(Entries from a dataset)
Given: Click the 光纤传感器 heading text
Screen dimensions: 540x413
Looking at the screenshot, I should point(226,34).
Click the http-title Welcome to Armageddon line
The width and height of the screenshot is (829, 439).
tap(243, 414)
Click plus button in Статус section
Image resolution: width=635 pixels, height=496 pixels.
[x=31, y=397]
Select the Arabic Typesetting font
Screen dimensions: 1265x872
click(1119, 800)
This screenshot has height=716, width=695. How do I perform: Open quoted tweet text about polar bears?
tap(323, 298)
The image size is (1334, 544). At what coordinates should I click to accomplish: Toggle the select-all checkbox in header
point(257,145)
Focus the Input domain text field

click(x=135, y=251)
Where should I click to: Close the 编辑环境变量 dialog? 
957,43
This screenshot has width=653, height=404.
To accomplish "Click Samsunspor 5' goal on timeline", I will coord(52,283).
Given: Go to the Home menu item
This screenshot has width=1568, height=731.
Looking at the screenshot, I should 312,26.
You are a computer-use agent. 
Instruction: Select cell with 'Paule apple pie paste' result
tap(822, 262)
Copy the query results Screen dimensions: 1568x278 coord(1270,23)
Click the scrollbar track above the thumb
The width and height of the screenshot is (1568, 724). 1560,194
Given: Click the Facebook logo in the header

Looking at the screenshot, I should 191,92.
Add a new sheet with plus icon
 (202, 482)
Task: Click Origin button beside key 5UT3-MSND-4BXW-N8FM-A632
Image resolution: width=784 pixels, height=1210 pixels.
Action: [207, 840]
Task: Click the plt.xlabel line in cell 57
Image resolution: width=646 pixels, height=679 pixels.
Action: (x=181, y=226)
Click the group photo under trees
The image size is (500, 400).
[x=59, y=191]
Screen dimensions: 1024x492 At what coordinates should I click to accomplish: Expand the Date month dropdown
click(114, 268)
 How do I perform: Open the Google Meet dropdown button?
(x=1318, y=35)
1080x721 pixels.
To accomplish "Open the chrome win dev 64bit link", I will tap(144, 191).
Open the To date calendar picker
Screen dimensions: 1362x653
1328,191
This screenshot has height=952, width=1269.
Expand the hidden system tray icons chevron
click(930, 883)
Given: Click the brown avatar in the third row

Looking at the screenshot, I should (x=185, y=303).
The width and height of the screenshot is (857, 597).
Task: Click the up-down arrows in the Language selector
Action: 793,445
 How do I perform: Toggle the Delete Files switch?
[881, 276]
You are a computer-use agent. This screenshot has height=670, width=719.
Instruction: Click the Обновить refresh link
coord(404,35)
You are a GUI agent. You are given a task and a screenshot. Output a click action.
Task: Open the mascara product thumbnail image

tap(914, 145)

▶ [DIRECTION] Pick out each line above that contains the string "button" and copy it. The match is case-sensitive.

▶ [OUTPUT]
Click plus button in Статус section
Task: Click Origin button beside key 5UT3-MSND-4BXW-N8FM-A632
 How do I perform: Open the Google Meet dropdown button?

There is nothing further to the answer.